Arabella leaned forward and quietly said, “Mistress Willoughby is of modest parentage, Majesty. And modest virtues.”
Comprehension flickered in the queen’s eyes. She smiled slightly. “Welcome to London, mistress.”
“Thank you, Your Majesty.”
“A good evening to you both.” Queen Catherine nodded, ending the interview.
Arabella curtsied again. Miranda followed suit. Rising, they backed away. As they blended into the throng again, Miranda said, “She seemed very pleasant.”
“Because she now knows you won’t try to bed the king.” Arabella frowned. “He’s the most amiable of men, but really! No man should flaunt his mistresses and their bastards before his wife. And while a man should certainly support his get, giving them all titles is a bit much.”
Miranda blinked. “He gives them all titles?”
“Yes. Here comes Lord Trentford,” Arabella said softly. “He’s not only Gifted but reliable, a good connection for you to form.”
A broad-shouldered man of medium height broke out of the crowd. His long, brown wig framed a genial, fortyish face. Smiling, he greeted Arabella as the now familiar feeling of recognition tingled at Miranda’s nape.
“This is Mistress Willoughby, our cousin,” Arabella told him, stressing the last word.
Comprehension flickered in his eyes, and his smile became warm instead of merely polite. “Cousin,” he said, inclining his head to Miranda as she curtsied.
“How do you like London?”
“Well enough, my lord. I was modestly reared, so this is all very different from what I’ve known.”
“Your origins don’t matter nearly so much, cousin, as where your Gifts can take you. Will you be staying in London long?”
“That depends, my lord.”
“We’re exploring possibilities,” Arabella said, smiling.
Trentford nodded. “I expect you will find many doors open. Call upon me if I can be of service. Good evening to you both.”
He turned away, and Arabella squeezed Miranda’s arm. “Excellent, my dear. Trentford is unfailingly courteous but not particularly inclined to extend himself. I believe you’ve caught his interest.”
Miranda’s cheeks heated. “That seems unlikely to me.”
“Then we must see that you meet more of the right people. That will convince you more effectively than anything I can say.”
Frowning, the older woman added, “Alas that trying to straighten out all these changes is consuming so much time. We’ve little to spare until that’s put right again.”
“By undoing whatever was done,” Miranda said. When Arabella nodded, Miranda added, “If all is undone, though, none of this will matter anyway. I likely won’t even know you.”
Or her grandson. The realization hurt more than it should’ve. Dismayed, Miranda looked for him in the crowd.
Richard stood across the room with a tall, broad-shouldered man who had his back to her. What were they discussing, that the earl scowled so?

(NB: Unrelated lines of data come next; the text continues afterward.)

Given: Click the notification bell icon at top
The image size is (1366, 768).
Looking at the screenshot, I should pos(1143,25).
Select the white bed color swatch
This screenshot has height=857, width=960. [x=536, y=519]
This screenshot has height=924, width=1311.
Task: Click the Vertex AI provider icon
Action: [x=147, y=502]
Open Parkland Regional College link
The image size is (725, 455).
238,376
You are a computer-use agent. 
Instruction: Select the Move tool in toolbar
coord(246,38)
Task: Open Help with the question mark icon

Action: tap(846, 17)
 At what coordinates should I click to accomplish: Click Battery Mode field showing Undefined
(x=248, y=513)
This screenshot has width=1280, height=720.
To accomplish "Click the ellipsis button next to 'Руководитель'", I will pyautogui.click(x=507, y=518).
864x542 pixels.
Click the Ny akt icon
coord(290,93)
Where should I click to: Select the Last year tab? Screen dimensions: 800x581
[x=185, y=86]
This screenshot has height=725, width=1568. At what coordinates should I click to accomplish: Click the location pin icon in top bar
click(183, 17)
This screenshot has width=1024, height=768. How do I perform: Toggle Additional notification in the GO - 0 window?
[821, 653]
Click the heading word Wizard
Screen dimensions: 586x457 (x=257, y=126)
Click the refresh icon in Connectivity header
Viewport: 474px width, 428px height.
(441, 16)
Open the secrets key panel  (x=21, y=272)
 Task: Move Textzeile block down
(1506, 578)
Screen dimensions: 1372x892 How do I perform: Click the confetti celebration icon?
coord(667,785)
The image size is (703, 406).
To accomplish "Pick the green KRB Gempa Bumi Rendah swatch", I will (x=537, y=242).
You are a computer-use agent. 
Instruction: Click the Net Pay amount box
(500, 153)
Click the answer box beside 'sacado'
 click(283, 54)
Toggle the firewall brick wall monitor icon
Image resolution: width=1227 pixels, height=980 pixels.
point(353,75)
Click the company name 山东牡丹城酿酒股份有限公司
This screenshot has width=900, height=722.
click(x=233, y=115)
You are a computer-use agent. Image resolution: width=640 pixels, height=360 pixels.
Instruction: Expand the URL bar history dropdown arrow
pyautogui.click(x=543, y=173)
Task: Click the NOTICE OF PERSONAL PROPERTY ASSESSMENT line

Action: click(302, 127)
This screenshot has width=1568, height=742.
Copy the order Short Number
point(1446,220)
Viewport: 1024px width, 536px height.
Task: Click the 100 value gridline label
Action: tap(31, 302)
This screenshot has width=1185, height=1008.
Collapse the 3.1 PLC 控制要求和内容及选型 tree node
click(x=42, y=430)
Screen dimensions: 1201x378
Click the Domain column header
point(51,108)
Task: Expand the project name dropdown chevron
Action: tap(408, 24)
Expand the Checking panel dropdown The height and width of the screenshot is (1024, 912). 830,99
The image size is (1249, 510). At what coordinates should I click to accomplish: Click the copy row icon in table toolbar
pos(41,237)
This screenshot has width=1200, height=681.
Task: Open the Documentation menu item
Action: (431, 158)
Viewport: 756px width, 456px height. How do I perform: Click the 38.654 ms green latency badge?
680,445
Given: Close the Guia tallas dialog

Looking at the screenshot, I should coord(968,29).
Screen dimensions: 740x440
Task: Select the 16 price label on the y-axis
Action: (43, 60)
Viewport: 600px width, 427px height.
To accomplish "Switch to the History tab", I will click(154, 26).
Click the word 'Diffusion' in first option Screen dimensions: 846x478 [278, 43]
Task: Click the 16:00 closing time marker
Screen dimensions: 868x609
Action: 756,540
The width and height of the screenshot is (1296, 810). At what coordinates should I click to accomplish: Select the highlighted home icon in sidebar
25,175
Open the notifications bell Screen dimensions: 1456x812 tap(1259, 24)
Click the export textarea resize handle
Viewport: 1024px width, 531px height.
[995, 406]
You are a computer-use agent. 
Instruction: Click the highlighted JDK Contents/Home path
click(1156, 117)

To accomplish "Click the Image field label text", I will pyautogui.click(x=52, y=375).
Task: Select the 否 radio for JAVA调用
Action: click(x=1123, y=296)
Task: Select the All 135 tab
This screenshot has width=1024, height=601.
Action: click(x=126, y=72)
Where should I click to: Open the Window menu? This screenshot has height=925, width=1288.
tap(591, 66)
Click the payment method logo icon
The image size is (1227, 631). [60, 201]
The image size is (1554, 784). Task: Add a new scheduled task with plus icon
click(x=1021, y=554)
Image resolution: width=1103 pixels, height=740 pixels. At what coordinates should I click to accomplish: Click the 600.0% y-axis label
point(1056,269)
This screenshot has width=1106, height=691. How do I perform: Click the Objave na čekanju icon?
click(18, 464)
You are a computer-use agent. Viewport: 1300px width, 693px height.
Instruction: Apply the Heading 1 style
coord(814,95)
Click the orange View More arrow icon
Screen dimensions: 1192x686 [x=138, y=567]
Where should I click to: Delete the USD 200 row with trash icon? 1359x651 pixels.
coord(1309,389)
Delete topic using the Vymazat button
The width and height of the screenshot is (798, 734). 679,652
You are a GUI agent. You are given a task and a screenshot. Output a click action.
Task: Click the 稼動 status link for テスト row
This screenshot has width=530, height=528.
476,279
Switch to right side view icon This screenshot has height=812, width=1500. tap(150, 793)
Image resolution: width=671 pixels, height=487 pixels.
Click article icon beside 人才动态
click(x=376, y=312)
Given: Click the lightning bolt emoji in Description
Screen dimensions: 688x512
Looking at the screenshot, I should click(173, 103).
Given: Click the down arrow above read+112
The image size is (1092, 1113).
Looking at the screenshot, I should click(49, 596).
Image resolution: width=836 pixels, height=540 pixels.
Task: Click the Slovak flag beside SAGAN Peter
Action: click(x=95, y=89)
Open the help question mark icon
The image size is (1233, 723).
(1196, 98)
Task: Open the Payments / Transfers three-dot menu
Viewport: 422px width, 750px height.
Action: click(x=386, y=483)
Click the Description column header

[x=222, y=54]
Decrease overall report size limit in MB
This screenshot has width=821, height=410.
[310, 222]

Richard glared as the Earl of Greenhold approached Grandmère and Miranda. “Od’s fish, must Grandmère present her to every lecher in the room? And where’s the king? If he’ll only make his entrance, I can present her, as Grandmère insists, and we can go home.”
“You’d spoil her grand evening?” Above the rim of his goblet, Cabot’s gray eyes gleamed. “You’ll regret this ‘cousin’ tale your grandmother devised. Even if the lass looked like a sow, every unwed man in the room would still angle for a dowry from the Hawkstowe fortune. Not to mention the additional motives of the Gifted ones.”
“I knew this was a bad idea.” A damnable one. Now he would have to fend off suitors, a distraction from the more important issue of the time change. All six of the Gifted peers in sight had wangled introductions, as had several unGifted.
She deserved better than any of them.
Cabot smiled, clearly enjoying Richard’s irritation. “Not to make matters worse for you, but I heard Castlemaine went in to see the king a short time ago. She wants something, rumor has it, so they’ll be a while.”
“How pleasant for them,” Richard muttered. Lady Castlemaine was one of the royal mistresses, a prime favorite, and known for wheedling whatever she wanted out of the king. No matter how costly. Unfortunately, her wheedling tended toward the carnal and thus consumed a great deal of time.